Di sisi lain, penyebab utama kondisi tak baik-baik saja ini sebab tidak adanya peran negara dalam meriayah umat. Apatah lagi perempuan. Kegagalan negara dalam mendidik perempuan sangat nampak tatkala membiarkan ide sekularisme mengakar dalam kehidupan bermasyarakat, mewajarkan kesetaraan gender, serta menepis bahwa kewajiban perempuan adalah menuntut ilmu dengan sulitnya akses pendidikan kini.
Adapun pendidikan informal (keluarga) kini, cenderung banyak yang telah rusak sebab tidak adanya keamanan dari negara, perjudian, minuman keras, seks bebas telah menjadi fenomena gunung es yang merusak tatanan kehidupan sistem sosial, dimulai dari keluarga.
Hal ini juga tak terlepas dari bentuk kapitalisasi peran pemerintah. Kini, pemerintah tidak lagi hadir sebagai protektor segala kesulitan hidup rakyat tapi justru menawarkan solusi, dengan prinsip untung rugi. Sehingga, rakyat hanya menjadi target pasar gelap kapitalisme. Hal ini sangat nampak tatkala seolah tak ada cara untuk menumpas tuntas kejahatan siber pada platfrom media sosial dan justru modus-modus baru kejahatan siber kian berkembang.
Perempuan dan generasi telah menjadi tumbal sistem sekularisme-kapitalisme.

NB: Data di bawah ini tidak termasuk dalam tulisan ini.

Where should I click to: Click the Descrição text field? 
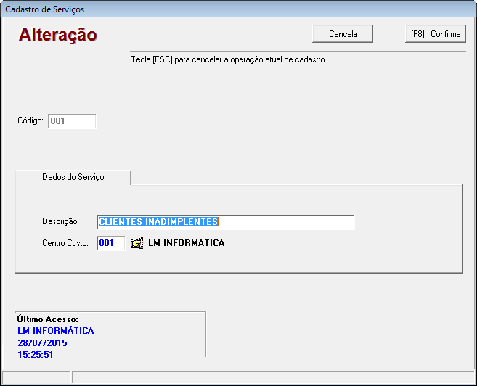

Namun, masyarakat masih terpaku dengan sistem kapitalisme dan terdistorsi akibat ghawzul fikr (perang pemikiran). Padahal, dalam pemerintahan Islam, khalifah hadir sebagai perisai.
Pemerintah dalam institusi khilafah menjalankan aturan bermasyarakat yang bersumber dari Alqur’an dan Sunnah. Islam bukanlah semata agama spiritual sebagaimana pandangan umum masyarakat kini. Namun, Islam adalah sebuah ideologi yang memiliki seperangkat aturan dalam kehidupan bermasyarakat.
Islam berpandangan apabila perempuan berhasil terdidik dengan baik maka akan bertaut dengan generasi yang yang terdidik.
Sebaliknya, apabila perempuan pendidikannya rusak maka generasipun akan benar-benar rusak. Sehingga khalifah benar-benar melindungi perempuan dan generasi secara berlapis dengan langkah preventif dan kuratif. Langkah preventif dengan memudahkan akses pendidikan serta kuratif dengan sanksi tegas terhadap segala bentuk-bentuk kejahatan pada perempuan dan anak. Wallahualam bisshawab. [LM/ry].